July 20, 2020—Julia Wu, research scientist in the Department of Epidemiology at Harvard T.H. Chan School of Public Health and head of the Human Immunomics Initiative’s analytics core, co-authored a recent essay on vaccine confidence in the time of COVID-19. She also directed and co-taught the School’s new interdepartmental course Global Epidemiology of Vaccines and Vaccination during the spring semester.
What are the drivers behind vaccine hesitancy, and what can be done to address it?
Some of the recent hesitancy around the MMR (measles, mumps and rubella) vaccine can be blamed on the internet. Andrew Wakefield’s faulty paper linking the vaccine to autism was retracted ten years ago, but there still are narratives being shared online expressing safety concerns. But saying vaccine hesitancy is just about safety understates the issue.
My co-author Emily Harrison, a postdoctoral fellow in epidemiology and the history of science at Harvard University who was one of the guest lecturers for the vaccines course, and I believe that public trust is a key factor in vaccine confidence. If people don’t have trust in health authorities, it doesn’t matter how safe and effective a vaccine is. They are less likely to accept it. We have seen this even in research on university students studying health care. Simply giving people more information is not enough to change their minds.
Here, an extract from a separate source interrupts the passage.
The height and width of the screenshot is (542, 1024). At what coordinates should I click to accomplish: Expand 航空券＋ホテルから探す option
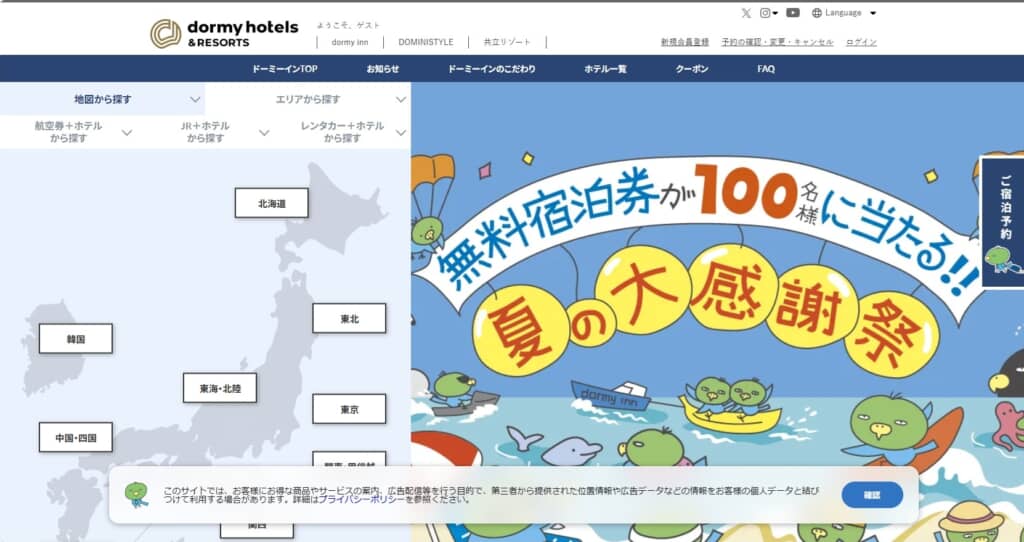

One of the methods that has been successful in improving local vaccine confidence is peer learning and creating environments where people feel comfortable talking to each other about their concerns. In our paper, we propose that policymakers and the public health community consider ways to promote widespread public trust, in part through fostering narratives in communities around social solidarity. We are seeing some of this during the COVID-19 pandemic. People may want the freedom to not wear a mask, but many do it to protect vulnerable people and frontline health care workers. They are willing to make sacrifices. Furthermore, we propose that narratives of care be used to guide our public policy actions, and that social solidarity should be backed with social and economic power. The recent successful Ebola vaccine trials in West Africa demonstrated that comprehensive work within communities to gain trust can indeed make a difference in improving vaccine confidence.
Are you concerned about hesitancy toward a COVID-19 vaccine?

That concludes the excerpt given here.